Data shuffling has been endorsed by the EU Data Protection Board in 2014 which wrote:




Many ETL tools provide shuffling as a de-identification technique, including Talend, Informatica, Ab Initio and even Oracle.  

History of the Fisher-Yates Shuffle


The first shuffle algorithm was described by Ronald Fisher and Frank Yates in their 1938 book Statistical tables for biological, agricultural and medical research.  A software version of the algorithm, optimized by Richard Durstenfeld to run in linear O(n) time, was popularized in Donald Knuth’s The Art of Computer Programming Volume II.  

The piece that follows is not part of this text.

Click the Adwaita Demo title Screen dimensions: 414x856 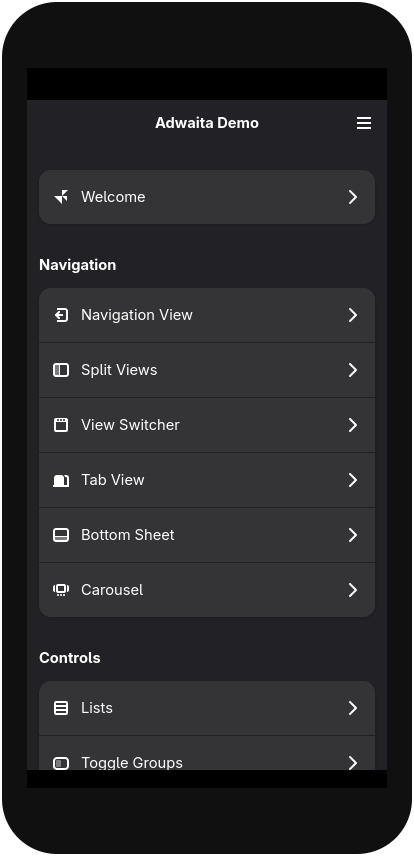pos(207,123)
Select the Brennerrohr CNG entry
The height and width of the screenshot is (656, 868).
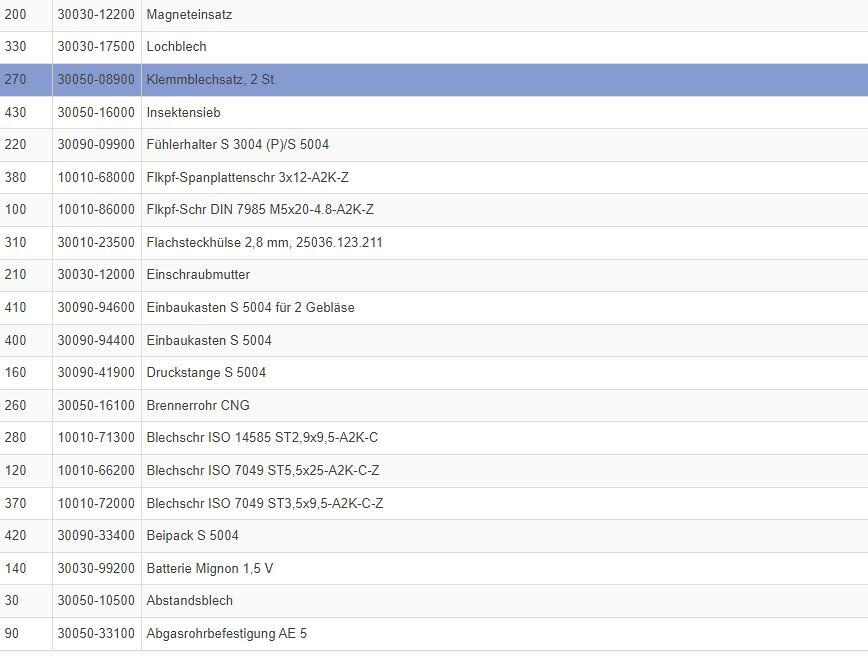[198, 405]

Below is a python example of this algorithm:

import random 
list = [38, 52, 44, 42, 32, 44, 33, 28, 58, 45]
print ("The original list is : " + str(list)) 

# Fisher–Yates Shuffle
for i in range(len(list)-1, 0, -1): 
    # Pick a random index from 0 to i  
    j = random.randint(0, i + 1)  
    
    # Swap arr[i] with the element at random index  
    list[i], list[j] = list[j], list[i]  
      
print ("The shuffled list is : " +  str(list))

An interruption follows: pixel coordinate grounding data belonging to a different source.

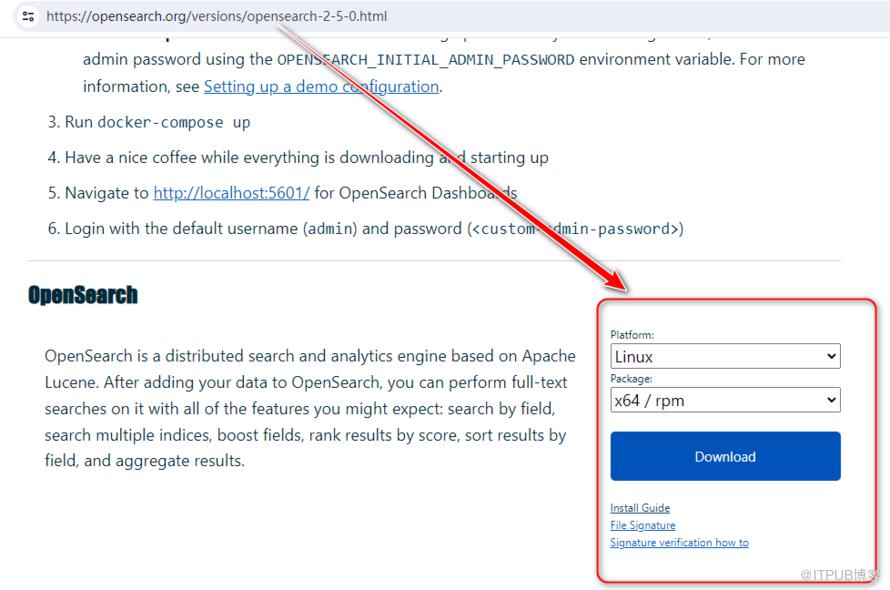
Task: Click the Platform: field label
Action: tap(632, 335)
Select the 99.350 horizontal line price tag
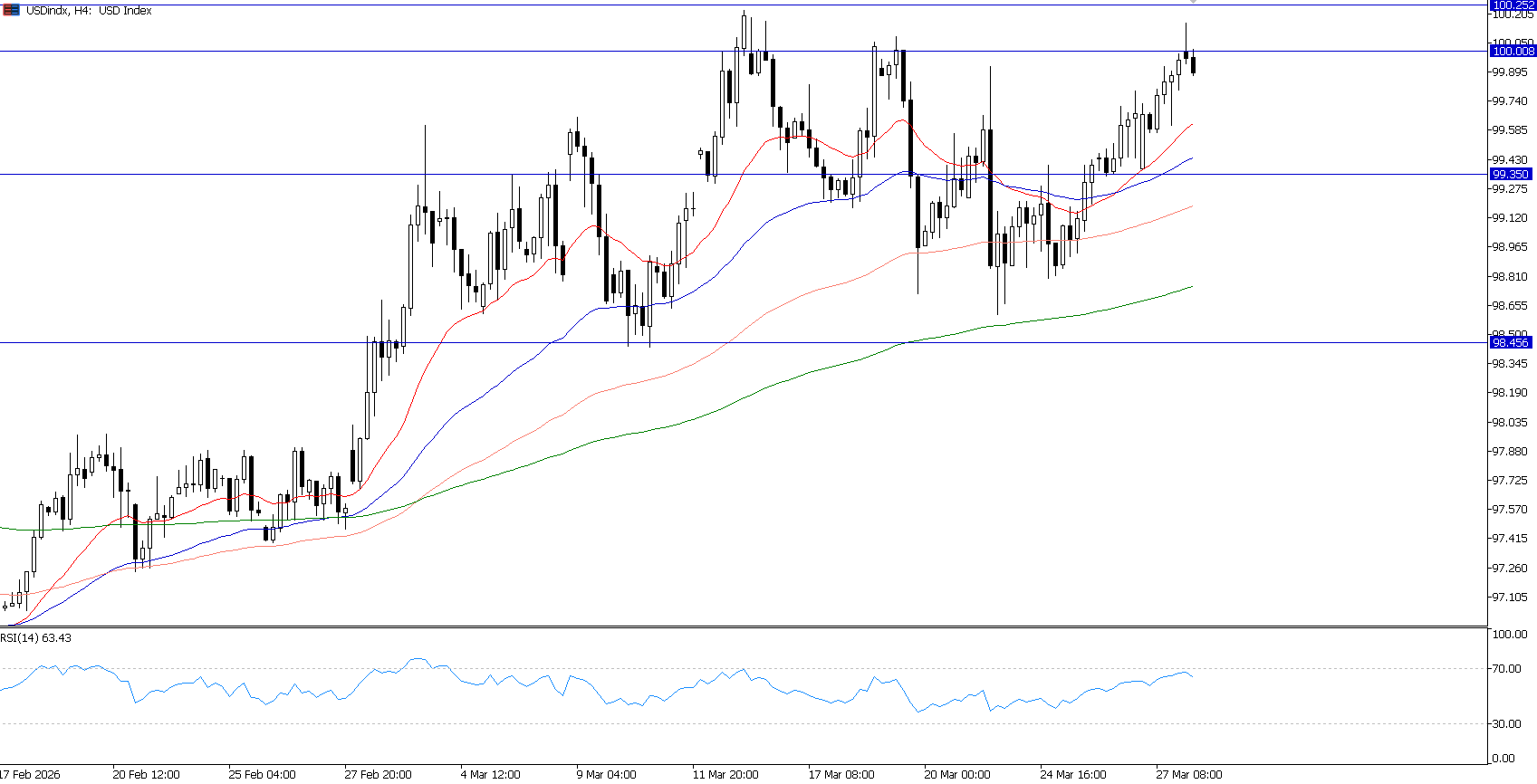This screenshot has height=784, width=1537. click(x=1510, y=174)
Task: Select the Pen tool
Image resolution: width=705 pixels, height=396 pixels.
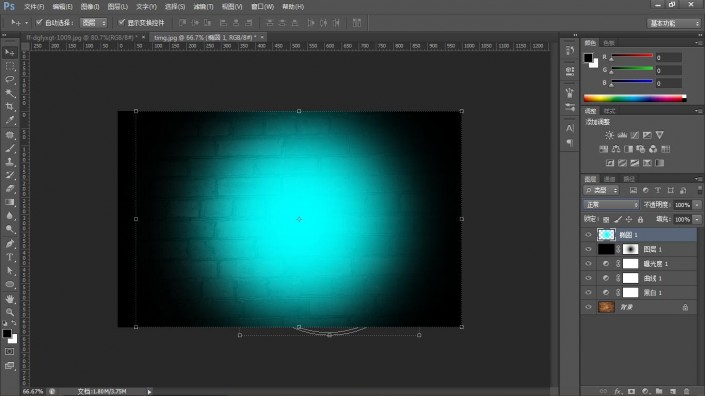Action: [10, 244]
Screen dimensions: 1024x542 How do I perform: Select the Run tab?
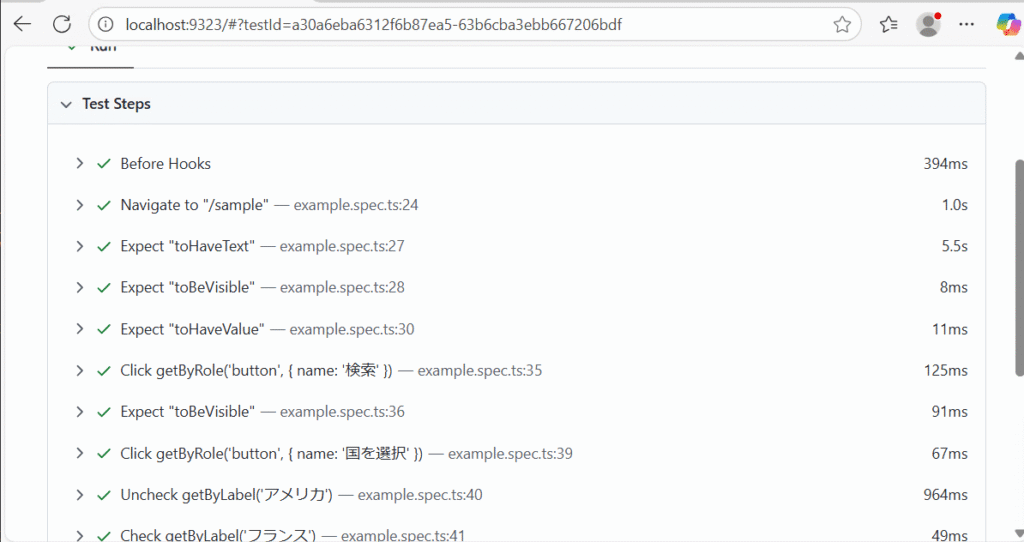coord(90,50)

Python and Java, however, provide built-in shuffle methods.  Below is python code to shuffle the employee ages in the example above: 

list = [38, 52, 44, 42, 32, 44, 33, 28, 58, 45]
random.shuffle(list)
[44, 28, 44, 38, 52, 45, 42, 32, 58, 33]

Well Known Uses

The U.S. Census Bureau began using a variant of data swapping for the 1990 decennial census. The method was tested with extensive simulations, and the results were considered to be a success and essentially the same methodology was used for actual data releases.  In the U.S. Census Bureau’s version, records were swapped between census blocks for individuals or households that have been matched on a predetermined set of k variables.  A similar approach was used  for the U.S. 2000  census. The Office for National Statistics in the UK applied data swapping as part of its disclosure control procedures for the U.K. 2001 Census.
In 2002, researchers at the U.S. National Institute of Statistical Science (NISS) developed WebSwap, a public web-based tool to perform data swapping in databases of categorical variables.

Other Shuffle and Swapping Techniques


Group shuffle is used when two or more rows need to be shuffled together.  Some data sets may have columns with highly correlated data, so shuffling a single column in isolation would diminish the analytical value of the data.  

Consider our earlier employee example with the addition of a years-of-service column.  Since a persons age is related to their potential employment longevity, it would make sense to shuffle these together.

Direct swapping is a non-random approach which handpicks records by finding pairs to swap.  For a record set with age and salary, you can swap the salary of individuals of the same age. For example the following rows :

Dept. Id
Age
Annual Salary
A03031
44
95,000
A68002
44
60,000

swapping salary where age = 44:

Dept. Id
Age
Annual Salary
A03031
44
60,000
A68002
44
95,000

Direct swapping works with categorical data (e.g., eye color green, blue, brown or black) or a discrete number of values, in our example age represents a range 0..110.
   
Rank swap is similar, swapping pairs which are not exact matches, but close in value. It works well on continuous variables. For example blood pressure within 5 hg could be chosen as  pairs to swap:

original:

Systolic Blood Pressure (Hg)
Height
Weight
121
5' 8" 
155
122
5' 11"
180

swapped:

Systolic Blood Pressure (Hg)
Height
Weight
121
5' 11" 
180
122
5' 8"
155

In practice, both direct and rank swapping typically swap a subset of the records, not the entire set.
  

Summary


Shuffle can be applied as one of several valuable techniques for data de-identification.  As the EU Data Protection Board recommends, it may not be appropriate for stand-alone use, and always requires careful analysis with a given data set that obvious identifiers and quasi-identifiers are protected.  Consider applying a k-anonymization test on the output data.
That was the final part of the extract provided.